Mistake 4: Failing to track holding periods. Some investors sell NFTs within 12 months, owe short-term capital gains taxes, and are surprised by the bill. Tracking purchase and sale dates is essential; software or spreadsheets make this easier.
Mistake 5: Not reporting NFT airdrops as income. Some platforms airdrop NFTs without requiring action, leading investors to assume no tax is owed. The IRS's position is that you owe ordinary income tax on the fair market value of the NFT when you obtain control (when it appears in your wallet).
FAQ
If an NFT I purchased drops to zero value, can I claim a capital loss?
Yes. If you sell an NFT for $0 (abandoned, given away, or unsold on marketplace), you can claim a capital loss equal to your cost basis. However, if the NFT is still in your wallet and you never sell it, you cannot claim a loss. The loss is only realized upon sale or abandonment.
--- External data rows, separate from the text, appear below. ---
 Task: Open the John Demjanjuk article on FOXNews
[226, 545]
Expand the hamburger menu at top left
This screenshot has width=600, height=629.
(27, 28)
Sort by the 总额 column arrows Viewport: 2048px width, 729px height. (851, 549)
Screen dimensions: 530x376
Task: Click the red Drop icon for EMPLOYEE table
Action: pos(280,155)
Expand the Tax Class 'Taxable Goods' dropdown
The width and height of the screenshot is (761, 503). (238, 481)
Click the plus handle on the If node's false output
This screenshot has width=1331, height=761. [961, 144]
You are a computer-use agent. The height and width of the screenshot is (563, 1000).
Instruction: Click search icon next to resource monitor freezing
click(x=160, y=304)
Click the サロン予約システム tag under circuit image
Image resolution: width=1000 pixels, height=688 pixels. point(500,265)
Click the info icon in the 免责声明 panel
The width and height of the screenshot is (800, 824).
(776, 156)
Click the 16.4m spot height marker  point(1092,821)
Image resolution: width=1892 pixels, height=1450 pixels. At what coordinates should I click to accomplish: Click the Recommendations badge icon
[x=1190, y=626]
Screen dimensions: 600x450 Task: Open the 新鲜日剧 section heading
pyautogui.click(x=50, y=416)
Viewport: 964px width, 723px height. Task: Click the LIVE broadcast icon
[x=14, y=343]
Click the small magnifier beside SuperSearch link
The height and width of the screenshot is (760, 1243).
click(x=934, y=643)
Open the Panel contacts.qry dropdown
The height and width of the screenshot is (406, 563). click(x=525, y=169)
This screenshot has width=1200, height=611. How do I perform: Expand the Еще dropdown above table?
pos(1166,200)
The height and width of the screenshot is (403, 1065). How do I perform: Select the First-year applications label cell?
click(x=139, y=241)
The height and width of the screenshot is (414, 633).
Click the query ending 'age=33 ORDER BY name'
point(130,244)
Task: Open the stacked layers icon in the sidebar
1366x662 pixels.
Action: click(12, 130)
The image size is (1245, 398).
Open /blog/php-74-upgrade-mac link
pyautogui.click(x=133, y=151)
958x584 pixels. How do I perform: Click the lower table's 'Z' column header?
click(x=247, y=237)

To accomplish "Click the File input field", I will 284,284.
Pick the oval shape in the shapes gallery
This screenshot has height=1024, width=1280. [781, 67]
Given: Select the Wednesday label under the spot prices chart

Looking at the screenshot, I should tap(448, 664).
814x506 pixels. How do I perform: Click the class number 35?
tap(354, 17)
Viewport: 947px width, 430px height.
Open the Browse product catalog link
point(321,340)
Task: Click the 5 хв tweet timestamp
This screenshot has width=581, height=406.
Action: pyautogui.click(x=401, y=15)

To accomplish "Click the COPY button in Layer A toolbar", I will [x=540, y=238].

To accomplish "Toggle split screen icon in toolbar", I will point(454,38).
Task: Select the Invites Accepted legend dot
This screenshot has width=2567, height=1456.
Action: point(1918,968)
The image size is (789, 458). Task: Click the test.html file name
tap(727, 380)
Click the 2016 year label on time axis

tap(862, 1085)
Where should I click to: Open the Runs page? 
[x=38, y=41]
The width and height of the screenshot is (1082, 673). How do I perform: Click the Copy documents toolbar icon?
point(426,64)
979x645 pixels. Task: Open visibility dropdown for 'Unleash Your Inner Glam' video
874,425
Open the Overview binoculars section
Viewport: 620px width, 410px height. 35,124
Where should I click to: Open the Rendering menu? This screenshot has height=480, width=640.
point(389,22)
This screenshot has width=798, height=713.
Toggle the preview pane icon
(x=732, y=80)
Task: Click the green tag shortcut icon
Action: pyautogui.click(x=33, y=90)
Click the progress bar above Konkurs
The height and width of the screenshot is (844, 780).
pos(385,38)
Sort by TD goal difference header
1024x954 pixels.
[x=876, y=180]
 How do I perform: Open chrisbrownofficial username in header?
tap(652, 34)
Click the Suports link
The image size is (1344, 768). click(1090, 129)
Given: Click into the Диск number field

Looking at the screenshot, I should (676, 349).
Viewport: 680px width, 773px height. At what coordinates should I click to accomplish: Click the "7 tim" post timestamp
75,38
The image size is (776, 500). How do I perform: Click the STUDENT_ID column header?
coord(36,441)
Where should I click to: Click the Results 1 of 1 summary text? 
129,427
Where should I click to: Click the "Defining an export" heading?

Are NFT transaction fees (gas) deductible?
Gas fees on NFT purchases are capitalized as part of your cost basis, not deducted separately. Gas fees on NFT sales reduce your proceeds and thus affect the calculation of your capital gain, but they're not a separate deduction.
If I receive a free NFT from a friend (not a platform), do I owe tax?
If it's a genuine gift (no value exchanged), the tax treatment is unclear. A gift of property does not create ordinary income, but the recipient's cost basis is the donor's basis (or fair market value if the asset has declined below the donor's basis). However, if the "gift" is part of a transaction (e.g., you're paid in NFTs as compensation), it's ordinary income.
Can I use NFT losses to offset gains from other investments?
Yes. An NFT capital loss can offset capital gains from stocks, bonds, cryptocurrencies, or other assets. If losses exceed gains, the excess offsets up to $3,000 of ordinary income per year, with carryforward of remaining losses.
What if I mint an NFT (create and deploy it) but never sell it?
Minting is not a taxable event. Your cost basis is zero (unless you incurred costs to create the artwork or deploy the contract, which would be capitalized). When you eventually sell the NFT, your gain is the proceeds minus basis.
How do I report NFT sales on my tax return?
Report each NFT sale on Form 8949 (Sales of Capital Assets). For each sale, list:
- Date acquired (purchase date)
- Date sold
- Fair market value of the NFT at sale (proceeds)
- Your cost basis (purchase price + fees)
- Capital gain or loss
- Holding period (short-term or long-term)
Transfer totals to Schedule D. If you have many NFT transactions, your tax software can help aggregate and report.
Should I form an LLC or business entity for NFT trading?
If you're a casual collector, probably not. If you're actively trading NFTs frequently (e.g., 50+ trades per year) as a business, an LLC or S-Corp might provide liability protection and potential self-employment tax savings. Consult a business and tax advisor.
Related concepts
- Spending Crypto and Taxes
- Airdrops and Hard Forks
- DeFi and Taxes
- Short-Term vs. Long-Term Capital Gains
- Tax-Loss Harvesting Strategies
- Common Investor Tax Mistakes
Summary
NFT transactions are taxed as capital gains or losses. Purchasing an NFT is not taxable; selling or trading an NFT is. Your capital gain is the fair market value at sale minus your adjusted cost basis (purchase price plus fees). Short-term gains (held <12 months) are taxed as ordinary income; long-term gains are taxed at preferential capital gains rates (0%, 15%, 20%, or 28% if a collectible). NFT airdrops and rewards are taxable ordinary income at fair market value on receipt. Tracking all purchases, sales, trades, and fair market values is essential for accurate tax reporting and IRS compliance. For frequent NFT traders, using tax software that supports NFT imports is highly recommended. As the NFT market matures and the IRS provides clearer guidance, maintain detailed records and consult a tax professional for complex or large-scale activities.